Los argentinos somos muy afectos a emocionarnos por un médico
europeo o norteamericano aislado en la selva africana, al cual vemos
como ejemplo de desprendimiento y sacrificio. Sin embargo, si practicáramos
más asiduamente la costumbre de mirar hacia adentro de nuestras
fronteras podríamos recalar en la inmensa figura de Ramón
Carrillo, responsable de la Salud Pública durante el gobierno
del General Perón, durante su gestión se combatieron
enfermedades que asolaban al país, particularmente a los hogares
más pobres.
Por esa costumbre según la cual la historia la escriben los
que ganan, la autodenominada Revolución Libertadora trató
de ocultar y silenciar la descomunal obra de Carrillo, quién
tal vez tenga el privilegio de ser el argentino que más vida
salvó.
La gestión de Carrillo fue realmente espectacular en cuanto
a los resultados, su increíble capacidad de trabajo le permitió
demostrar hasta que punto es posible construir cuando se tiene un
arraigado espíritu solidario y un gobierno popular dispuesto
a apoyar y desarrollar la actuación de este médico.
Obviamente Carrillo no podría haber sido funcionario sin la
presencia de las masas populares en la vida política.
Infinidad de enfermedades asolaban los hogares argentinos pobres,
pero las mismas no eran consideradas ni combatidas como enfermedades
sociales. La tuberculosis o el paludismo castigaban la salud de la
población. “Hasta ese momento, al medicina era considerada
tradicionalmente como una profesión y actividad privada, destinada
al enfermo individual. La creación de instituciones hospitalarias
para atender a los grupos marginales o desprotegidos se inspiraba
preponderantemente en la idea de la caridad y también se consideraba,
en principio, una actividad de asociaciones privadas, en la cual el
Estado sólo intervenía subsidiariamente”. (48)
Una concepción ideológica que privilegiaba lo social
sobre el lucro individual permitió avanzar en planos tan importantes
como por ejemplo, la mortalidad infantil que del 90 por mil en 1940
bajó por obra del peronismo y su Ministro de Salud al 56 por
mil en 1955. En tanto que la tuberculosis de 130 cada cien mil en
1946 a 36 cada cien mil en 1951. (49) Cifras por demás demostrativas
de la política de salud de aquellos años.
Decía Carrillo: “Actualmente no puede haber medicina
sin medicina social y ésta no puede existir sin una política
social del Estado. ¿De qué sirve a la medicina resolver
científicamente los problemas de un individuo enfermo, si simultáneamente
se producen centenares de casos similares por falta de alimentos,
por viviendas antihigiénicas –que a veces son cuevas
– o por salarios insuficientes que no permiten subvenir debidamente
las necesidades? Los problemas de la medicina, como rama del Estado,
no podrán ser resueltos si la política sanitaria no
está respaldada por una política social”. (50)
De esta forma se dio comienzo a normas sanitarias incorporadas en
la sociedad argentina como las campañas masivas de vacunación
(antivariólica y antidiftérica) y la obligatoriedad
del certificado para la escuela y para realizar trámites.
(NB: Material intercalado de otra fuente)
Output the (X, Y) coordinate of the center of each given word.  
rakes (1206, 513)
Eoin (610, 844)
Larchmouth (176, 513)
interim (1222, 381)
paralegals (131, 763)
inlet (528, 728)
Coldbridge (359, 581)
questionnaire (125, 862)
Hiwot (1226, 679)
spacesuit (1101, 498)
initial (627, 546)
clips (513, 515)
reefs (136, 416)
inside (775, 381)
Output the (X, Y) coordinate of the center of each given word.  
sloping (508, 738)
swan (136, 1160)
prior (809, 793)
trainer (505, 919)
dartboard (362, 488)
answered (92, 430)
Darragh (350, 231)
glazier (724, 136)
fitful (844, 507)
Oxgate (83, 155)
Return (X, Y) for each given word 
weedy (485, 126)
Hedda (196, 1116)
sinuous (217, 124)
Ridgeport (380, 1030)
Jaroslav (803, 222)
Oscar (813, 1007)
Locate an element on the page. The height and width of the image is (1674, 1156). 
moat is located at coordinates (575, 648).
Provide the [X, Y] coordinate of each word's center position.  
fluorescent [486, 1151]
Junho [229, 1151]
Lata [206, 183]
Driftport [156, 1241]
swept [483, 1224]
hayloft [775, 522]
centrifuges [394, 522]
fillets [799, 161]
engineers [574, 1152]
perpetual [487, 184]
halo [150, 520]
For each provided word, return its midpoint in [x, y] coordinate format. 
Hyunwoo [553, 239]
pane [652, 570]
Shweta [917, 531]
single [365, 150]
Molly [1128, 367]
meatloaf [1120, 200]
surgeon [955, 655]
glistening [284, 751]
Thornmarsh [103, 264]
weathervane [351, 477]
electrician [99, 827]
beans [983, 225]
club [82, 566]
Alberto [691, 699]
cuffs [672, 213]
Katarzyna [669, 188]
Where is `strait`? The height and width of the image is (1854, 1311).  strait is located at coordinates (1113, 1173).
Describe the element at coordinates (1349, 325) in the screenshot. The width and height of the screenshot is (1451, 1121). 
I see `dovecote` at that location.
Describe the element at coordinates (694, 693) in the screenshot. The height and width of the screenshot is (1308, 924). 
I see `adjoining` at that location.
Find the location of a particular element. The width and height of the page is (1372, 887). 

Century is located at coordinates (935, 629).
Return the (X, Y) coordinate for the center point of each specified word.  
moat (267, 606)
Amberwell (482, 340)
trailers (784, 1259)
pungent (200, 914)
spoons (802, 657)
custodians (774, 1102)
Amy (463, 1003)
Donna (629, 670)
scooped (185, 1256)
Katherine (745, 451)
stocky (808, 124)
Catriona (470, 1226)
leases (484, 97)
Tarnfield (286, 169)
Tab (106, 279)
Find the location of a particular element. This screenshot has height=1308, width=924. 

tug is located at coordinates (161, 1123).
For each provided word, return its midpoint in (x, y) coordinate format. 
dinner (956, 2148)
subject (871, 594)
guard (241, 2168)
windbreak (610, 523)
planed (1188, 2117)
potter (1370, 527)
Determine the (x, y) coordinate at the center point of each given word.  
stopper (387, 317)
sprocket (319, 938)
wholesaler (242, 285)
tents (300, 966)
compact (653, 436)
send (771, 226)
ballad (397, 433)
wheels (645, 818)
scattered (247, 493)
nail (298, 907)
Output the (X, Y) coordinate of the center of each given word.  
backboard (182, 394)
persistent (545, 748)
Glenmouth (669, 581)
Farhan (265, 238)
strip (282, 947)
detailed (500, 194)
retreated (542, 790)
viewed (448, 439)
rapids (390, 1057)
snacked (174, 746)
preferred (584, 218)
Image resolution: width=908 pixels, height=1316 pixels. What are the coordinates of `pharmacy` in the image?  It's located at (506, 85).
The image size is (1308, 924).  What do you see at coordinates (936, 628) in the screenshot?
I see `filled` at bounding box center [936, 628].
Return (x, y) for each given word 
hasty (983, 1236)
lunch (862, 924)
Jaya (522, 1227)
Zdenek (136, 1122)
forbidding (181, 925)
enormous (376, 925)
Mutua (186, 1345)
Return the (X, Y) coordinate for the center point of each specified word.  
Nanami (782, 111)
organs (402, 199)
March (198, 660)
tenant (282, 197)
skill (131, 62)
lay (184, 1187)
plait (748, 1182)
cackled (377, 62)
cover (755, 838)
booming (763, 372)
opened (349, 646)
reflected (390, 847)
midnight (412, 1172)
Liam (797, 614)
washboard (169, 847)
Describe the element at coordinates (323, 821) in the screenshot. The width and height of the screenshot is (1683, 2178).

Se
implementaron campañas masivas a nivel nacional contra la fiebre
amarilla, las enfermedades venéreas y otros flagelos.
Carrillo combatió y triunfó contra el paludismo con
núcleos de agentes sanitarios que recorrían rancho por
rancho y casa por casa, la salud llegaba a los rincones más
remotos de la patria. Aún subsisten como testigos de la obra
de Carrillo los institutos, hospitales, centros, etc.; creados por
aquella época con un sentido auténticamente federal,
llegando a lugares como Clorinda, Tartagal, Diamante o Río
Grande donde se crearon hospitales para una atención integral
de la población.
Cualquier intento de recrear aquella época y particularmente
la política del peronismo hacia los trabajadores debe incluir
necesariamente las de esas dos figuras imprescindibles: Eva Perón
y Ramón Carrillo.
Carrillo se alejó en 1954 por razones políticas y diferencias
que surgieron con sectores que no comprendieron la importancia fundamental
de su gestión. Esto no evitó que los dictadores de 1955
se ensañaron con este hombre, le confiscaron sus escasos bienes
y se desató una campaña difamatoria porque no podían
reconocer la obra monumental de Carrillo. Murió en la pobreza,
los argentinos aún estamos en deuda con él.